[START RECORDS]

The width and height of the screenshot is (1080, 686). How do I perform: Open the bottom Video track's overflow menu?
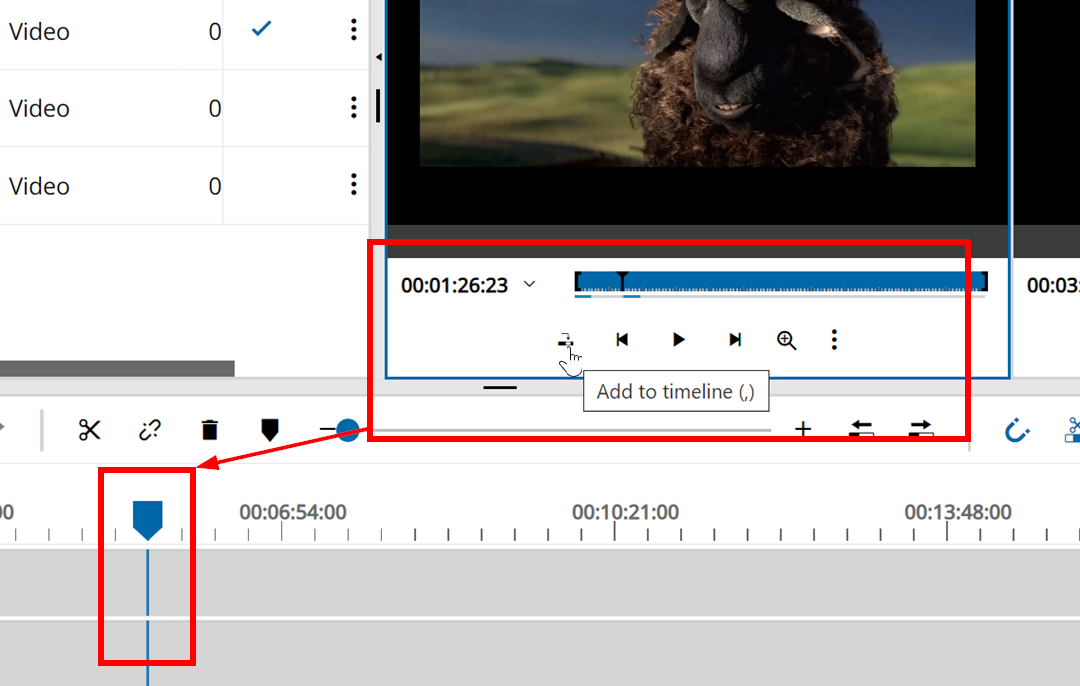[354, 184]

[END RECORDS]
[START RECORDS]

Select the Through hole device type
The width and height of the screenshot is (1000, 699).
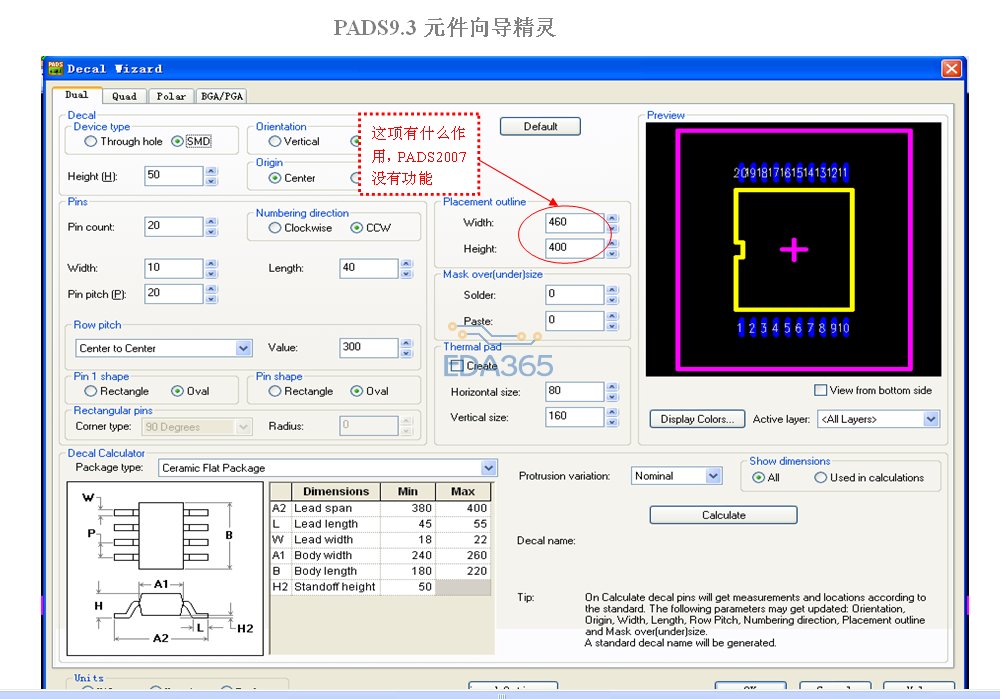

[END RECORDS]
[START RECORDS]

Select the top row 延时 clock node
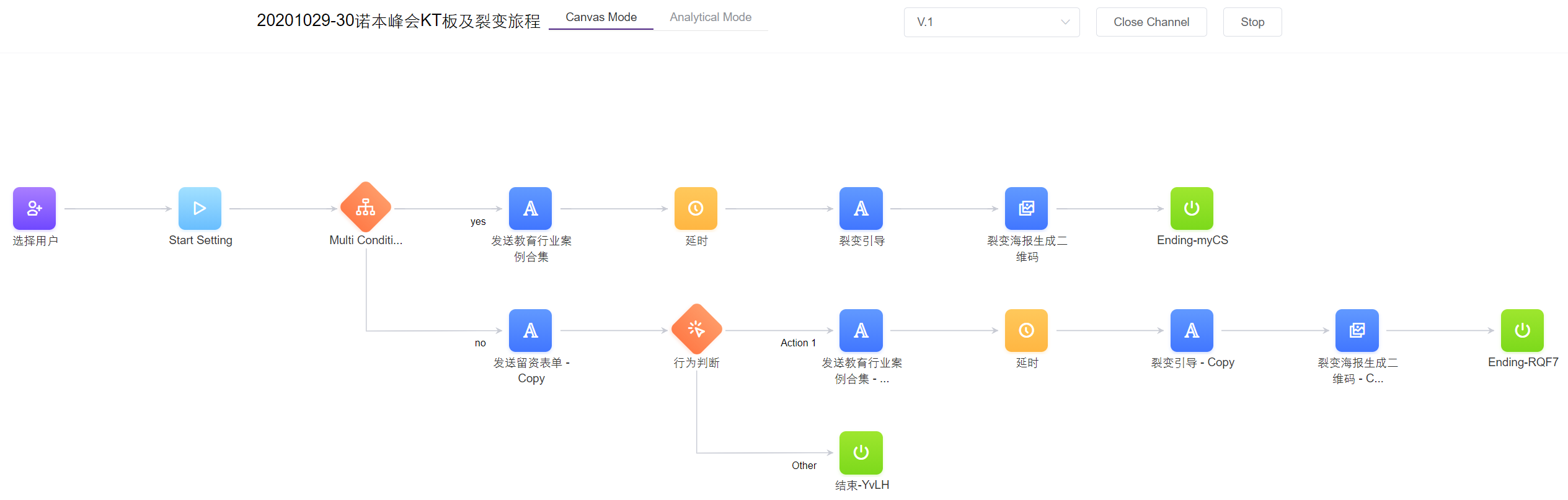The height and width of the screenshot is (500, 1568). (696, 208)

[END RECORDS]

(AIM OF THE EXERCISE) Give the data between the line holding "Select the Through hole device type" and the line holding "The width and height of the screenshot is (1000, 699).", inclusive, as a JSON list of strings with one string per line and blank lines omitted.

(SOLUTION FOR THIS EXERCISE)
[
  "Select the Through hole device type",
  "The width and height of the screenshot is (1000, 699)."
]